__Given problem__.
In the transcript on unrequited love, what does the self expansion model say people are mainly attracted to?

__Text segment__.

Here's how I think we should go about it, or
you should go about it, based on some of the
psychological principles, the same psychological principles that got you hooked
in the first place. Identify, firstly, what it is about
them that they represent that you think you are otherwise missing.
Unrequited love is rarely just about the person, It's about

(18:01):
what they symbolize. When you feel intensely drawn to somebody
who doesn't want you back, your brain isn't just responding
to them as an individual. It's responding to what they
represent in your psychological world that is absent. This is
a concept closely closely tied to Freud's concept of projection

(18:22):
and idealization. Again, as we said before, we take the
qualities we admire, we crave, we feel only lack, we
place them in this other person, and in that way
we turn them into an emotional solution. We turn them
into like the golden band aid. Maybe what you're lacking
and the reason you're attracted to this person is because
you're not confident, and this person is so confident, so

(18:44):
you feel like if they were to be with you,
you'd finally feel good about yourself. The thing is, if
your self esteem were to improve, if you were to
realize how amazing you actually are your need and desire
for them, you would be surprised by how quickly it
would disappear. Maybe what you're lacking is a sense of security.
Right now, we just spoke about this, but this person

(19:06):
might represent what it would feel like to have certainty
in your life or in a partner, and it kind
of like not have to worry about it anymore. You've
got your person, it's all sorted, and you're just really
craving something that is certain, something that is going to
go right and that is secure. Maybe what they represent
is again a purpose which you otherwise feel you don't have.

(19:26):
There's so many things that somebody else can represent. They
can represent excitement, they can represent belonging, they can embody
the kind of person you want to be and like
so by by admiring them from afar sometimes what's happening
is you unconsciously feel closer to this ideal version of
you through your like temporary, one sided attachment to them.

(19:49):
What are you seeking to fulfill? What does this person
offer that you don't think you can offer yourself right now?
There's this theory called the self expansion model. I don't
know if it's a self expansion model for stop or
self expansion model of love, but it was like one
of the first psychological theories of love, and it essentially
says we are mainly attracted to people that grow and

(20:11):
expand our sense of self and that who we think
would make us better people. So it's not wrong that
you want this person who you think would make you better,
or who you think is great and has resources and
has a great personality, and it's cool, that's not wrong.
It's actually probably why you like them in the first place.

__Source material__.
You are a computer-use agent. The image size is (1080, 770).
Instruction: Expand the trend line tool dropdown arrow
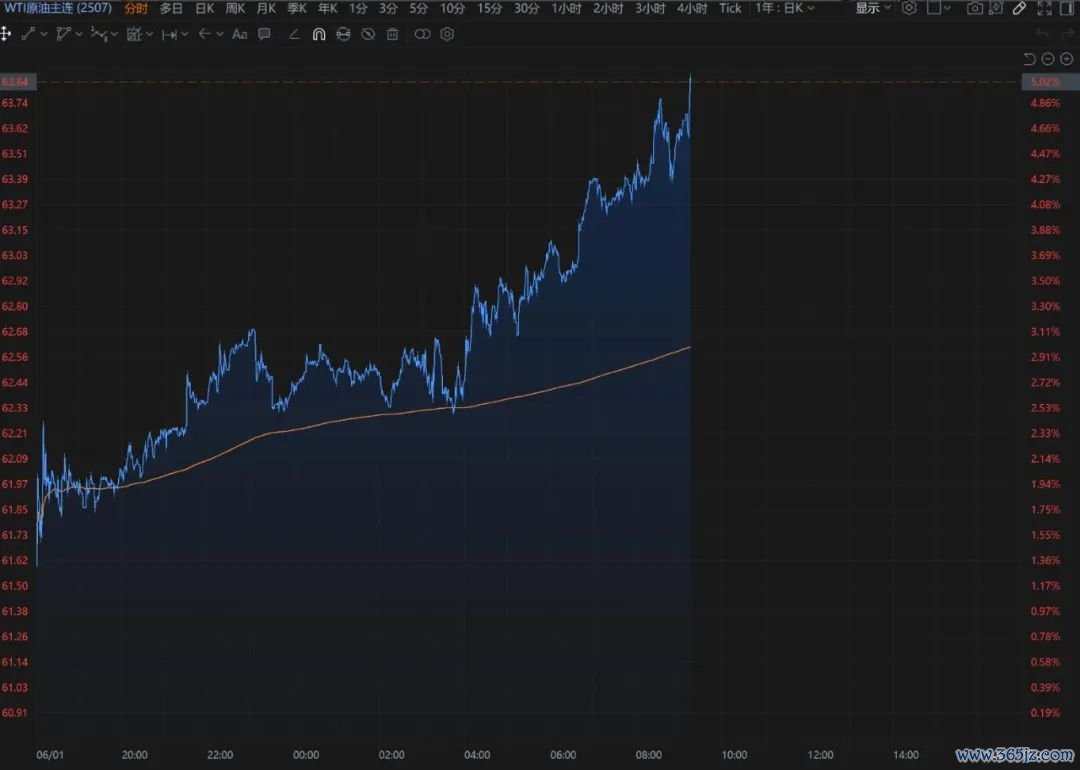click(44, 34)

__Solved exercise__.
People who grow and expand their sense of self and who they think would make them better people.